Ci drudzy uparcie twierdzą, że właściwie nic szczególnego się nie dzieje. Minister infrastruktury Andrzej Adamczyk w wywiadzie dla „Rzeczpospolitej" stwierdził, że w przypadku dróg realizowanych obecnie jest ok. 160 dużych projektów, a zerwane kontrakty stanowią zaledwie niecałe 6 proc. Dał też do zrozumienia, że problemy części wykonawców nie dotyczą rynku polskiego, tylko perturbacji na rynkach trzecich (Ameryka Płd czy Turcja).

Ponadto minister jest zadowolony, że obecnie nie ma już możliwości przenoszenia ryzyka przez generalnych wykonawców na podwykonawców. Problem niedoszacowanych kontraktów wprawdzie dostrzega, ale chyba nie jest on tak istotny, gdyż zasłużył zaledwie na jednozdaniowy komentarz. Więcej refleksji min. Adamczyk na ten temat nie posiada, a pamiętamy przecież jego płomienne wystąpienia w Sejmie poprzedniej kadencji, kiedy wytykał swoim poprzednikom – jak najbardziej słusznie – że w poprzednim szczycie realizacji inwestycji infrastrukturalnych przed Mistrzostwami Europy w piłce nożnej w Polsce w 2012 roku dopuścili do masowych bankructw firm wykonawstwa budowlanego w efekcie drastycznego wzrostu cen materiałów budowlanych, do czego z kolei przyczyniło się spiętrzenie realizacji wielu projektów w tym samym czasie.

Szef innej ważnej agencji rządowej realizującej projekty drogowej GDDKiA Tomasz Żuchowski narzeka z kolei, że budowlańcy systematycznie powracają z postulatem waloryzacji kontraktów podpisanych we wcześniejszych latach, co go dziwi, bo przecież administracja państwowa analizowała pod względem prawnym możliwość dodatkowej waloryzacji tych umów i analizy te wykazały, że ponoć nie jest to możliwe m.in. z powodu ryzyka utraty dofinansowania unijnego.
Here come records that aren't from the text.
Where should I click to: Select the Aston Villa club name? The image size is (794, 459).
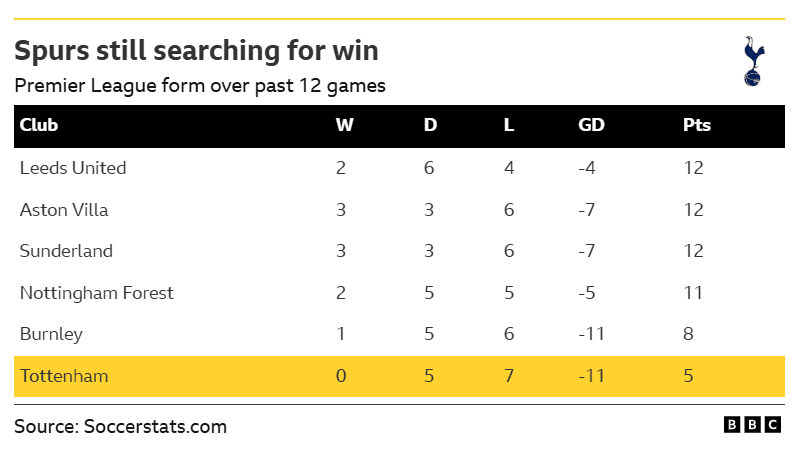click(x=64, y=210)
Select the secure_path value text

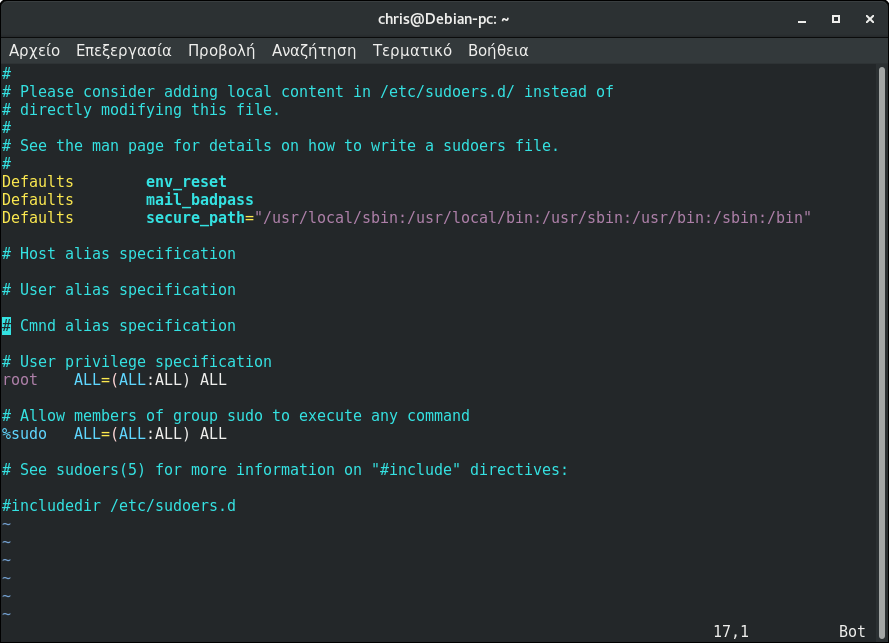530,217
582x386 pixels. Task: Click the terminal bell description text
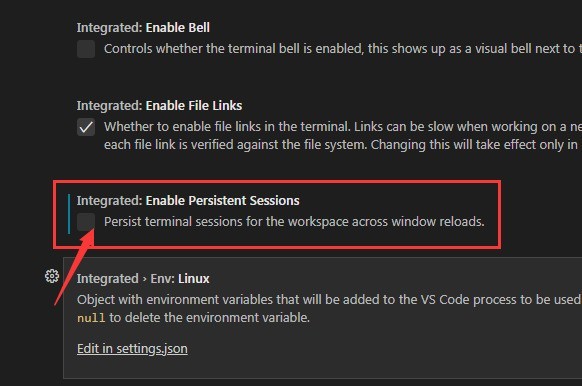pos(343,49)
Szef GDDKiA kwestionuje też wzrost cen materiałów budowlanych, twierdząc, że w dużej mierze jest on pozorny, gdyż wielu wykonawców do wyceny kontraktów kilka lat temu przyjmowało zaniżone koszty materiałów i usług i wygrywało przetargi za 60-70 proc. ówczesnego kosztorysu GDDKiA.

Na początku 2019 roku po rocznych negocjacjach wspólna komisja ekspertów Ministerstwa Infrastruktury oraz Polskiego Związku Pracodawców Budownictwa (PZPB) ustaliła wprawdzie formułę waloryzacji nowo zawieranych kontraktów, ale ograniczając maksymalną wartość waloryzacji do poziomu nie więcej niż 5 proc . wartości umownej kontraktu (ciekawe skąd wziął się pułap 5 proc., który nie ma wiele wspólnego ze światem realnym), co skądinąd przeczy argumentowi imposybilizmu dokonywania jakiejkolwiek waloryzacji, często podnoszonemu przez urzędników publicznych.
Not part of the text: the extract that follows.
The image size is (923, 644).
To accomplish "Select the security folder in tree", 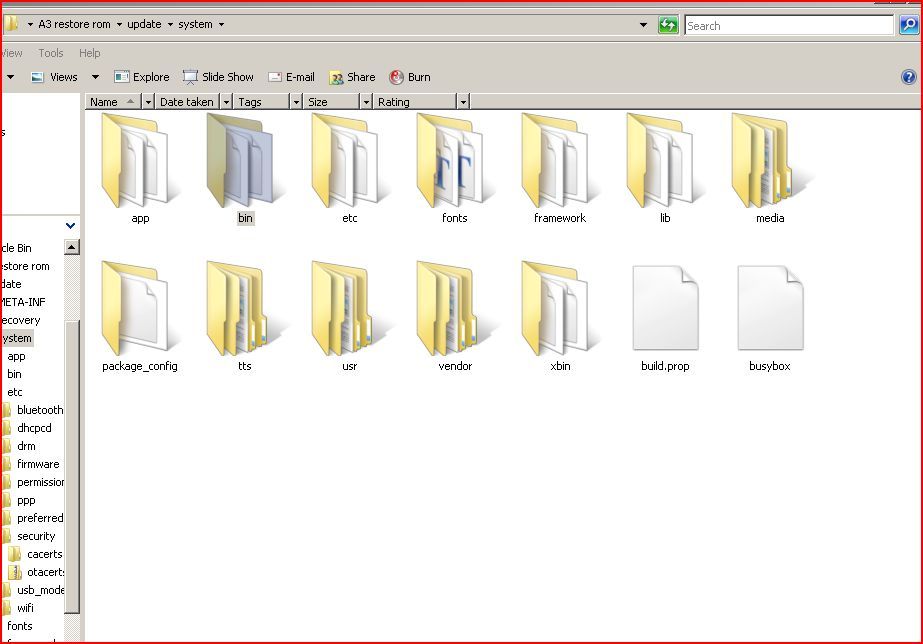I will tap(36, 536).
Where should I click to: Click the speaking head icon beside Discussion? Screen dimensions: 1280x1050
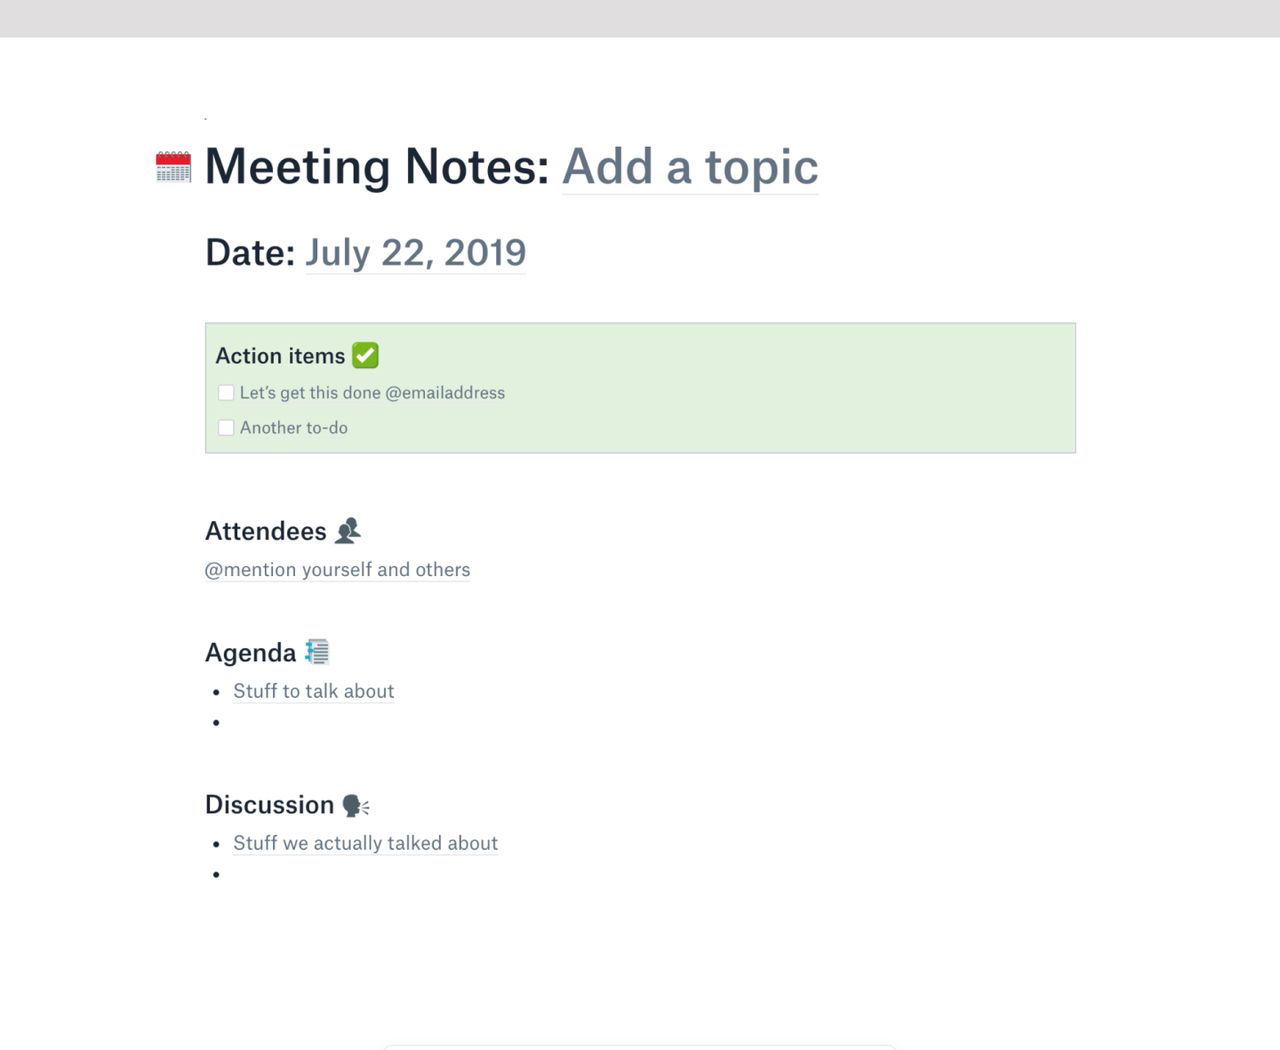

Strona rządowa odrzuca natomiast jakąkolwiek możliwość waloryzacji kontraktów starszych, podpisanych głównie na przełomie lat 2016/2017, gdy było mało przetargów drogowych i kolejowych na rynku. Sytuacja taka kreuje aberracyjną rzeczywistość sektora, w której generalni wykonawcy od kilkunastu lat wykazują lepsze wyniki finansowe w czasie słabszej koniunktury, a w czasie boomu duże straty. Logicznym wydaje się zatem postulat branży waloryzacji kontraktów podpisanych w latach 2016-2017, a także dopuszczenia takich mechanizmów w nowych umowach, które działałyby w obie strony, czyli również inwestor odzyskiwałby rekompensaty przy spadających kosztach w branży budowlanej.
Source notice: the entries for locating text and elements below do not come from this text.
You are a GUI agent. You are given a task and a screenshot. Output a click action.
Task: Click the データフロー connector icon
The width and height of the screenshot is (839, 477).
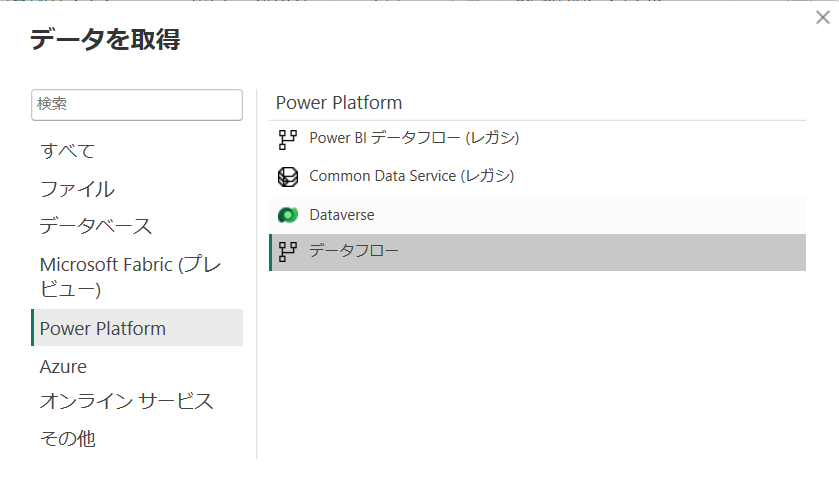coord(288,252)
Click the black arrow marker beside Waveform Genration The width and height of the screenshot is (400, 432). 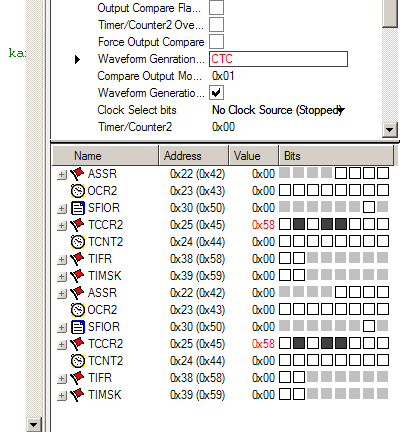pyautogui.click(x=77, y=59)
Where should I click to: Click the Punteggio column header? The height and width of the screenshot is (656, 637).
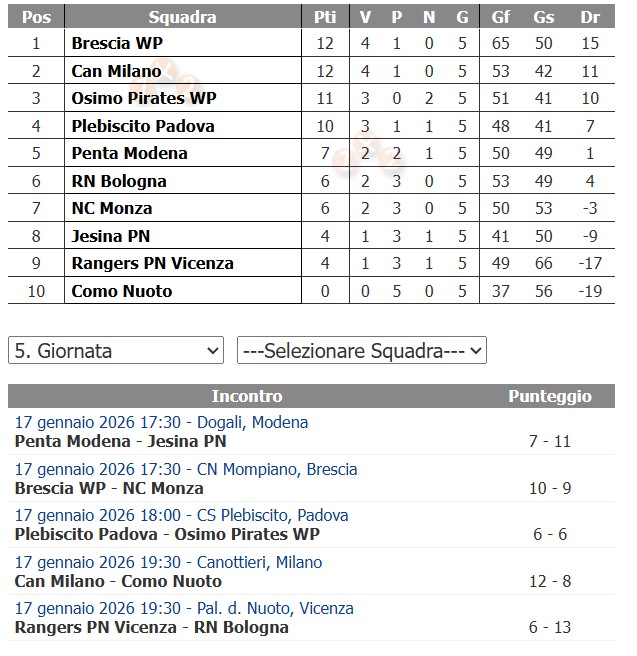(549, 396)
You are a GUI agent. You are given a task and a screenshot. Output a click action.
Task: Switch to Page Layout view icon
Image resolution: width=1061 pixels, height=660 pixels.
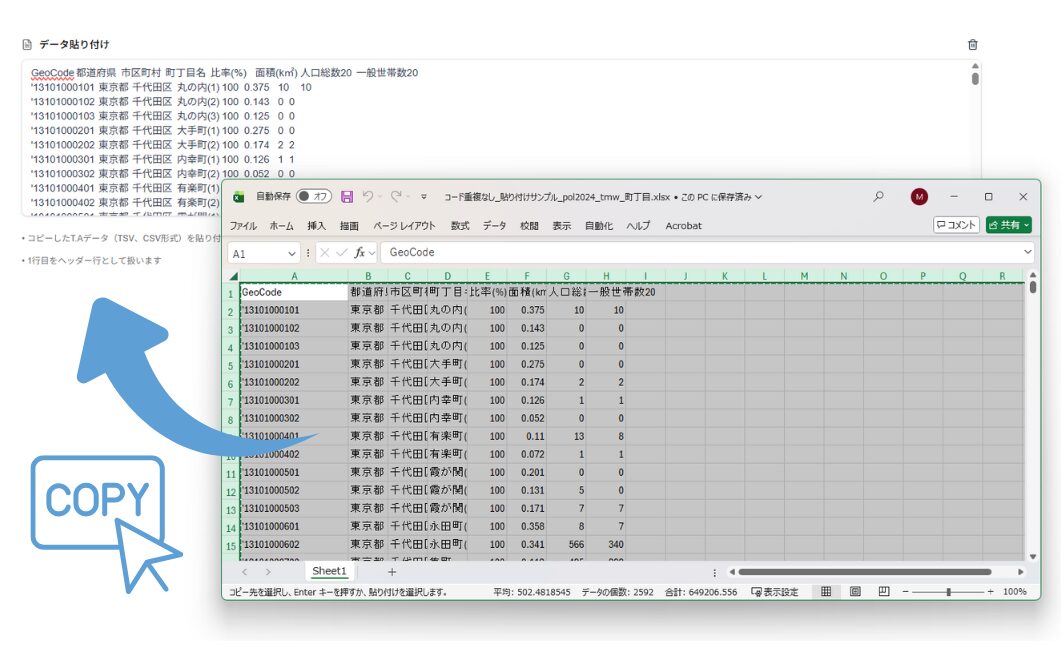pyautogui.click(x=855, y=592)
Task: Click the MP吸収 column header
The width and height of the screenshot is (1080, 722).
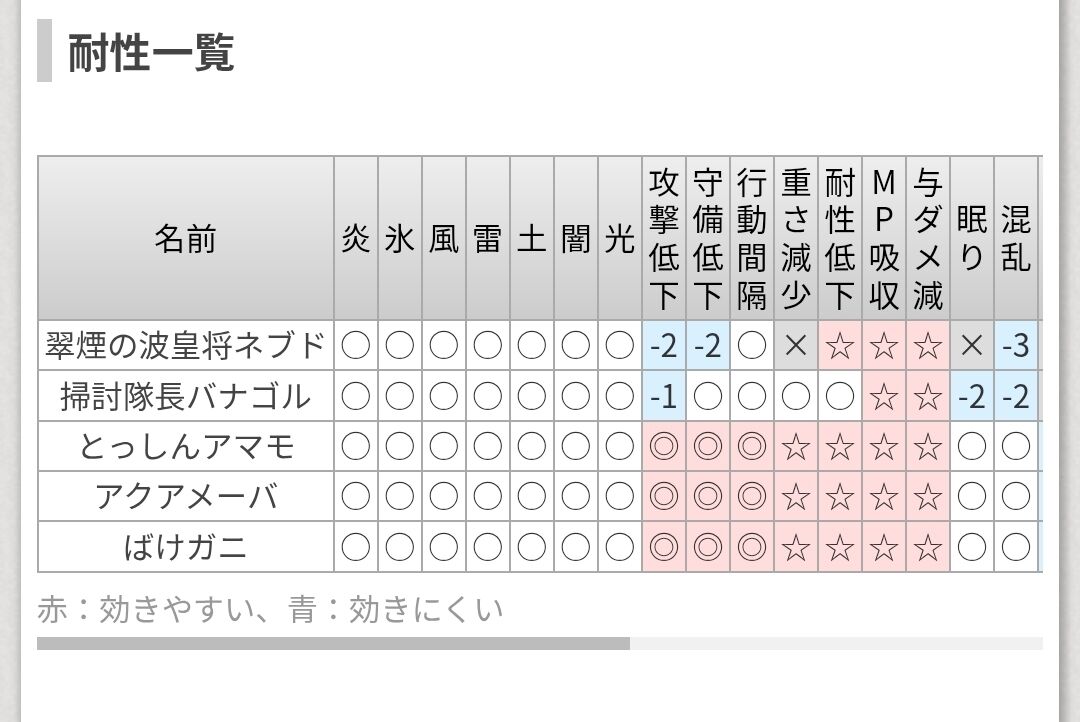Action: pos(884,238)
Budowlańcy na argument szefa GDDKiA przytaczają ekspertyzę prawną przygotowaną przez renomowaną kancelarię prawną, która wskazuje, że nie istnieją żadne przeszkody prawne do wprowadzenia klauzul waloryzacyjnych w sytuacji rynkowej, która wystąpiła (skokowy wzrost cen materiałów budowlanych o kilkadziesiąt procent w ciągu roku!!! takich jak silikaty, kruszywa, wełna mineralna, asfalt, cement). Dodatkowo w sytuacji drastycznego wzrostu kosztów pracy w budownictwie (ponad 20 proc. w 2018 r.) widzimy wyraźnie, że kalkulowana marża generalnych wykonawców na kontraktach długoterminowych (standardowo na poziomie 4-6 proc.) jest przy braku klauzul waloryzacyjnych w takich warunkach ujemna, co przy miliardowych kontraktach oznacza 100-milionowe i większe straty.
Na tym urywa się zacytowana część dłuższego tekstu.